# [Source data]
####

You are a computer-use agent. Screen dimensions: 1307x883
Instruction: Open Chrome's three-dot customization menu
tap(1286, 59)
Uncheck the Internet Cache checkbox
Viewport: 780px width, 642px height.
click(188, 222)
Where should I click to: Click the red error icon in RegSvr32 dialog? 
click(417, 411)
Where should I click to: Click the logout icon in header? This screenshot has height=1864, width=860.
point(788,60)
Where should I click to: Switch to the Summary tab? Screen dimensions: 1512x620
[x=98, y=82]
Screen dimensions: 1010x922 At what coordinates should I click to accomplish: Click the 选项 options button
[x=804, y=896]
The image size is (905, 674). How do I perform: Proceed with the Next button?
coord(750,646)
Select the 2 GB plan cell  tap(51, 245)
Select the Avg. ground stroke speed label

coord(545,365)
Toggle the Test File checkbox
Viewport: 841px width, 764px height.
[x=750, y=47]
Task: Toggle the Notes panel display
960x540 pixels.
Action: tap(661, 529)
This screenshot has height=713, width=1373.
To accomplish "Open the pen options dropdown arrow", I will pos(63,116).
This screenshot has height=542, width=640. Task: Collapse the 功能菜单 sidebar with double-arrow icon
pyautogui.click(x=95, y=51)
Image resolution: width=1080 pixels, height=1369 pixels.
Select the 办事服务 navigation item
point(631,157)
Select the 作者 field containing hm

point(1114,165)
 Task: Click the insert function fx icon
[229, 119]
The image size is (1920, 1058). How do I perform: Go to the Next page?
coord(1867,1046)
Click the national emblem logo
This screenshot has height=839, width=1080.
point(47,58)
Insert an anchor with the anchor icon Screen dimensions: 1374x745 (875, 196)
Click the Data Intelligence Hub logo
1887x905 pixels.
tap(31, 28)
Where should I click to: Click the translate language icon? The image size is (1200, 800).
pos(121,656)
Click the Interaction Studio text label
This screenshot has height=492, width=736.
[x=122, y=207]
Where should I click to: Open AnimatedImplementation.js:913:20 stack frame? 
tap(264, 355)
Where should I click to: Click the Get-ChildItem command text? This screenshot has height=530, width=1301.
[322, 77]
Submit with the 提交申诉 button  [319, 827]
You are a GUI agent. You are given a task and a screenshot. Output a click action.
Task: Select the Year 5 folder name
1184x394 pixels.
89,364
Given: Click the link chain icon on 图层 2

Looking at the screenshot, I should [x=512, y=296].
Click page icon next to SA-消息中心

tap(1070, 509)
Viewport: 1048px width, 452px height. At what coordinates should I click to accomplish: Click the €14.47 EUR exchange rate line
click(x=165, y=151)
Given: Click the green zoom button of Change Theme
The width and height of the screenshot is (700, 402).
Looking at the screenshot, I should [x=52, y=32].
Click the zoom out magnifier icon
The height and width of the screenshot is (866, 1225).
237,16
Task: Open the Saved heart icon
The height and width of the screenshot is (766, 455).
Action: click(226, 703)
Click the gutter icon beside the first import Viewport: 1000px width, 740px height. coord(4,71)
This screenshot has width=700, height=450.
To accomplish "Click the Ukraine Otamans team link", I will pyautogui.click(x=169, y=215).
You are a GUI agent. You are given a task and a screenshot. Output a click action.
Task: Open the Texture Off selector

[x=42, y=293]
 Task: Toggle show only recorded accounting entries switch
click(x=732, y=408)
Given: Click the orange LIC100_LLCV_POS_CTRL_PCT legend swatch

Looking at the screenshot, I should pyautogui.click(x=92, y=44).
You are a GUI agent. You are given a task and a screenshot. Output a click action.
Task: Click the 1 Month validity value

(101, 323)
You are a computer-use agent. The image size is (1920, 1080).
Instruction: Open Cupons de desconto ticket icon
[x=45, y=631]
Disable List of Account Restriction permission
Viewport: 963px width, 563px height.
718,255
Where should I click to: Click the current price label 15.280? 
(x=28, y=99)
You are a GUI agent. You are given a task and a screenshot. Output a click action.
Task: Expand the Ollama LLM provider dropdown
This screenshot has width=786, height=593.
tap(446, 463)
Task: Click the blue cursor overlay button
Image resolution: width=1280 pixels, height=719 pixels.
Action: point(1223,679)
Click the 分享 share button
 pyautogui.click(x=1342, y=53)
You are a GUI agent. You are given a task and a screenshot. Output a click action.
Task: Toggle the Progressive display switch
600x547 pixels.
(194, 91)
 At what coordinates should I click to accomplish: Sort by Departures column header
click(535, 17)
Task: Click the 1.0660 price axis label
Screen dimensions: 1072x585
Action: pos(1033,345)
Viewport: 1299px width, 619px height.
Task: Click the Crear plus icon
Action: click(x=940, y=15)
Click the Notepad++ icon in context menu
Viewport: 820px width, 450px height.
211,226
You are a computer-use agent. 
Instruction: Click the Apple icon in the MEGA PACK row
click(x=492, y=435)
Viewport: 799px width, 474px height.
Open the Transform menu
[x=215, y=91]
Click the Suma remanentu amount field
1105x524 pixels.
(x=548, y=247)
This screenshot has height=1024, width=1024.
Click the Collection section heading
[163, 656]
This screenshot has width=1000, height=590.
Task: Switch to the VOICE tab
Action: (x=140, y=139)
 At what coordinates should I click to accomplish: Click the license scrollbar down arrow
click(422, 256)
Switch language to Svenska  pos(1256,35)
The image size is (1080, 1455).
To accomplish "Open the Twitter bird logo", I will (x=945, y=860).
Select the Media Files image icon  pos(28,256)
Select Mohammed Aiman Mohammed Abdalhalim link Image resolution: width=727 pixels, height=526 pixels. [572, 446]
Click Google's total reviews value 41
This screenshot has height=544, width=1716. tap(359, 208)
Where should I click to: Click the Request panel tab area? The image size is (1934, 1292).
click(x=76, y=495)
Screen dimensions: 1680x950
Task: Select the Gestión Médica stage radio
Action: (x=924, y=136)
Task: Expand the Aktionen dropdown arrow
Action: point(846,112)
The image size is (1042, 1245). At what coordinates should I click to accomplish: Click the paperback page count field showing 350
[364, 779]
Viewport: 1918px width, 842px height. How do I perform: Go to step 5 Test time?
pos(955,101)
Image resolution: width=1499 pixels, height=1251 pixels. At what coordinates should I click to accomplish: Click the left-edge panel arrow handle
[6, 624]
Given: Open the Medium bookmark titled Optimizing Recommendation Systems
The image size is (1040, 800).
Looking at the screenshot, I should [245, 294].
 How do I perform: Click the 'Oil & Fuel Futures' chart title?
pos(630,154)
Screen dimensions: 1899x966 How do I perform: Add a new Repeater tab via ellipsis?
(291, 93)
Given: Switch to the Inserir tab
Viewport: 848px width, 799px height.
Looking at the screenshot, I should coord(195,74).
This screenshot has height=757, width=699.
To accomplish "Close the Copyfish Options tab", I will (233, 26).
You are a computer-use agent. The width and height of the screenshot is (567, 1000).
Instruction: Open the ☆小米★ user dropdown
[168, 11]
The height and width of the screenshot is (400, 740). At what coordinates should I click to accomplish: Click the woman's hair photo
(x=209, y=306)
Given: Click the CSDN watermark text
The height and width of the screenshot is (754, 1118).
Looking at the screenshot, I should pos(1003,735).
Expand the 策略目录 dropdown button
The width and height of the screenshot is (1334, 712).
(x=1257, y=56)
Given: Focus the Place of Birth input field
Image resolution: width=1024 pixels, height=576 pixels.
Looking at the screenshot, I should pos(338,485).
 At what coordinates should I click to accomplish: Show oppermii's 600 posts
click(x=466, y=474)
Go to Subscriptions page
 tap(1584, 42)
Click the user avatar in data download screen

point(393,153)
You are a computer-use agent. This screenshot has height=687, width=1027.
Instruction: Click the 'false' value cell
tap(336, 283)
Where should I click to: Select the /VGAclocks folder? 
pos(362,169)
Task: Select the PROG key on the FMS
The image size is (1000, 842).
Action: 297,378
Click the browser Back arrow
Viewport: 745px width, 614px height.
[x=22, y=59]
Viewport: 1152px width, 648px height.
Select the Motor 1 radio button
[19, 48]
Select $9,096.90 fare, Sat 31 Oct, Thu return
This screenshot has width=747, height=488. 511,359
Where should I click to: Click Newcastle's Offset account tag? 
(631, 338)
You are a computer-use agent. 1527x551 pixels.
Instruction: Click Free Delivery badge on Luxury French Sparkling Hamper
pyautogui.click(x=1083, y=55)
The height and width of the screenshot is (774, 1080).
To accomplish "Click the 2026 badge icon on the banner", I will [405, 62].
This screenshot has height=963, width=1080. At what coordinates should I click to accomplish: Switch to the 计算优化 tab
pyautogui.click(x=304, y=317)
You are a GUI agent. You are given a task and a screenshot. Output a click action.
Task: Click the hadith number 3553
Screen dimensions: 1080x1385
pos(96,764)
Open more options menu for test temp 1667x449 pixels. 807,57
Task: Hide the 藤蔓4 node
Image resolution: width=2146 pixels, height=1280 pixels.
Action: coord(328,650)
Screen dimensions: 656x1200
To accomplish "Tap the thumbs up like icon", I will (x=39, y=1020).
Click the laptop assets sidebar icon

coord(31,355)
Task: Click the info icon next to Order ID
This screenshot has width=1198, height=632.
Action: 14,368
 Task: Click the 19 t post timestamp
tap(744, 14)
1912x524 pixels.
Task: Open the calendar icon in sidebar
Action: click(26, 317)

####

# [Work instructions]
Every line from the line containing "Where should I click to: Click the red" through the line containing "Select the 2" in the records above must be retyped exactly. Leave out the rest.

# [Reply to the exercise]
Where should I click to: Click the red error icon in RegSvr32 dialog? 
click(417, 411)
Where should I click to: Click the logout icon in header? This screenshot has height=1864, width=860.
point(788,60)
Where should I click to: Switch to the Summary tab? Screen dimensions: 1512x620
[x=98, y=82]
Screen dimensions: 1010x922 At what coordinates should I click to accomplish: Click the 选项 options button
[x=804, y=896]
The image size is (905, 674). How do I perform: Proceed with the Next button?
coord(750,646)
Select the 2 GB plan cell  tap(51, 245)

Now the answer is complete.